▶ [Task details]: Produce an exact transcription of the data, with the images left out.

Exercise data Block Start

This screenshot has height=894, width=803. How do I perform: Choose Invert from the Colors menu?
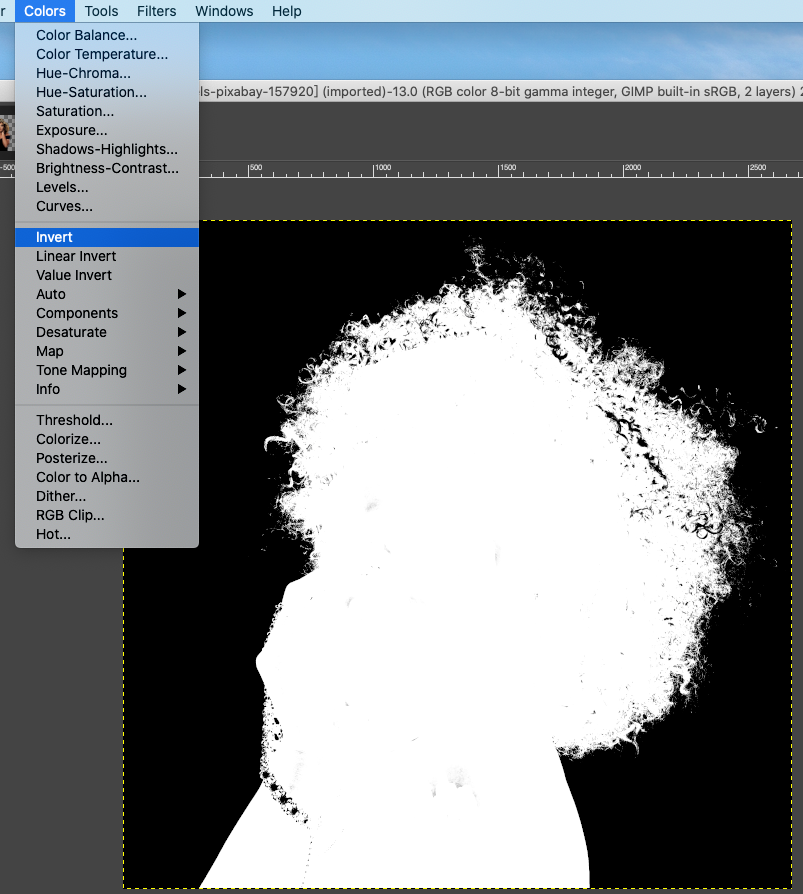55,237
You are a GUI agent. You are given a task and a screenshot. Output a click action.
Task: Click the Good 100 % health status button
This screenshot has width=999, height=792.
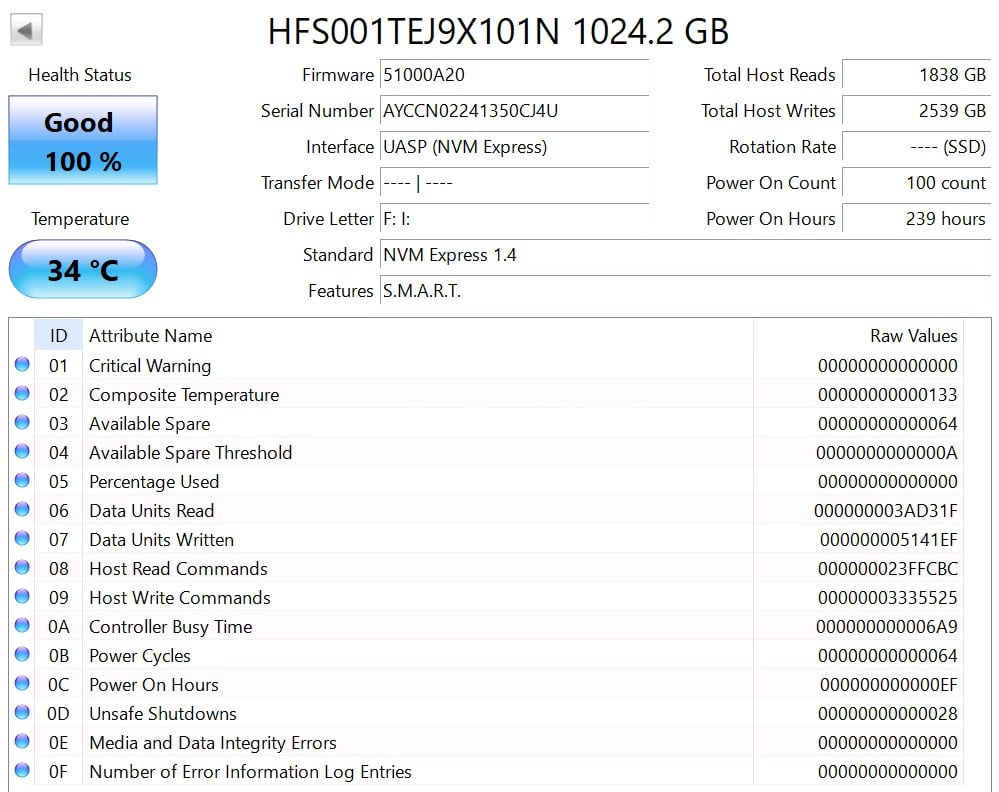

Exercise data Block End

▶ [Exercise solution]:
This screenshot has height=894, width=803. How do I perform: Choose Invert from the Colors menu?
55,237
You are a GUI agent. You are given a task and a screenshot. Output a click action.
Task: Click the Good 100 % health status button
This screenshot has width=999, height=792.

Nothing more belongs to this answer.